Жил-был дед. Еще. Сильно тот дед любил рассолу капустного поиспить. Обдуется его до «Бог ты мой», и сидит, думает про всякие расширения огорода.
Еще дед тоже жил да был и дюже хотел африканских людей вживь поглядеть. Мечтал аж. Тут горел, как назло, в деревне дом. Все сбежались. Кто смотреть, кто плакать, а кто и помогал сдуру. Из пламени спасались самостоятельно два мужика и, как есть, в огне, наружу вон. Мать-перемат, кожа пузырится, обугливается.
– Африканские люди, – тычет пальцем дед. И помре.
А один дед так вообще жил со старухой. Очень он этого стеснялся. Да и она. Как не сядут ужины потчевать, так сидят и стесняются дружку-друга. Спать случиться – мука адская. Замрет дед на лавке, лежит и стесняется, а старуха, на печи затаившись, на краску исходит. Так в неведении и помре.
Еще одни тоже жили под логотипом деда да бабки. Охота им было колобка, а выходили все одне дети. Лавки поперезаполнили, места живого лишились – нетути колобка. А охота ж! И уж по-всякому пробовали. Куда! Дети и все тут.

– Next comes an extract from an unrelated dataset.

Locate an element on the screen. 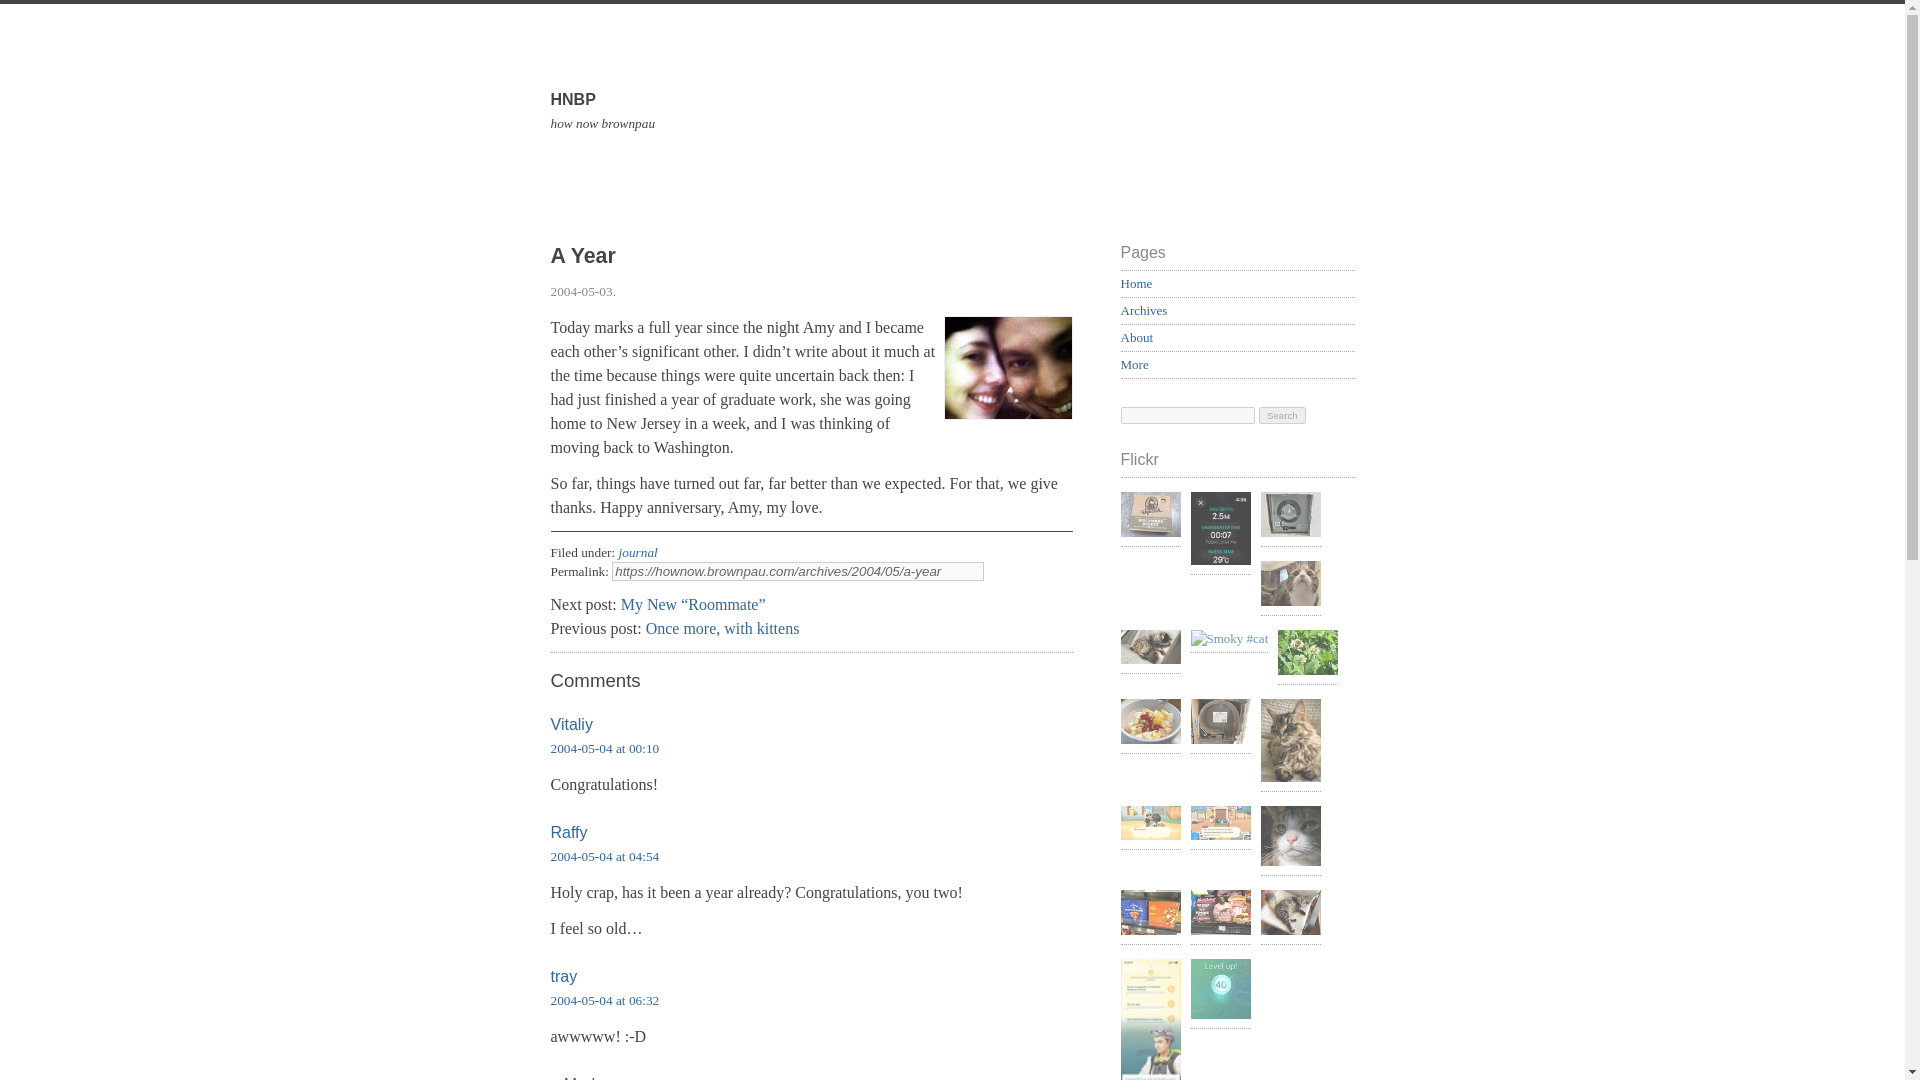 This screenshot has height=1080, width=1920. Once more, with kittens is located at coordinates (580, 1078).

– Можа мы как-то не так пробам? – дед то.
– А как еще?! – бабка строго. – Из муки что ли?
Сказку ту, про говорящий кусок теста, не придумали еще не один. Оттого так сложно было деду да с бабкой согласия снискать. А тут еще этот треклятый маразм. Куда!
Удавленник и вскрытый
Ударцев вскрыл вены в коммунальной ванной. Хотел в тазу, да уж больно тянуло поиздохнуть назло. Наполнил емкость. Улегся в нее. Рванул бритвой. Забылся.
Очнулся от невероятной легкости. Вылез. В дверь колотили.
– Напился и уснул там! – комментарий для коридора из-за двери.
Обернувшись, Ударцев посмотрел на себя, погруженного в буро-красную жидкость. Мерзкая смерть. Дверь поддели с петель, дернули в сторону, зашумели, заохали. Он обошел столпившихся, удалился на кухню.
Из окна осенний двор чернел сумерками. Кто-то буйствовал речами, заплетая упортвейненным языком мысль. Над кухней, этажом выше, кто-то бил или насиловал женщину. Иных поводов так орать не выискивалось. Но было плевать. Хотелось смотреть в окно.
Разрывали телефон. В милицию! В скорую! В ЖКХ: комната освободилась! Родственникам: комната освободилась! Закипели нервами, задергали кадыком – пустые фразы, бессмысленное сожаление. Все уже произошло.
– Ударцев.
Обернулся.
Из своей комнатенки выглядывал Головин.
– Чего орут?
– Я вены вскрыл. Помыться им негде. То и шумят.
– Зайди.
Пройдя в комнату, Ударцев увидел Головина висящего в поспешно изобретенной из бельевой веревки петле. Лицо было обезображено судорогами.
– Видал? – Головин хохотнул. – Прибрался я.
– Давно? – Ударцев непроизвольно потер шею. Заныло в руку.
– Да с час. – Головин, болезненно улыбаясь, диким взглядом рассматривал висящее в петле. – Думал, язык откушу. Нет. Глянь!
– Водки бы, – гость уселся на отброшенный табурет.
– И ведь как повезло! Данилыч даже не зашел. Успел. А так, выдернул бы, ты что-о-о!
– Повезло, – согласился.
В комнате пахло шиповником и мятой – заварник на подоконнике еще не успел окончательно остыть, источал аромат. С обстановкой запах не гармонировал. Головин уткнулся в газету на столе, заваленную рыбьими объедками, громко вычитал:
– Куплю коня! О, кто-то отчаялся.
– Почему отчаялся?
– Коня держать! – Головин прикрикнул, – шутка ль в деле? Это сложно! Это… ты что-о-о! Да не приведи, Господь!
– Кони… Им воля нужна. Безволие – духота. – Ударцев почернел лицом. – Впрочем, касательно звезд…
В ослепительной паузе ничего лучше, нежели уставиться в оконный проем, оба не выдумали. Долго молчали. Слушали рокот коридорной суеты. За окном мелькнули габариты 02, 03. Быстро. Оперативно и ненужно. Где-то постукивало, отскрыпывало половицами, разламывалось на созвучия. Квадрат окна веял спокойствием. Почувствовали.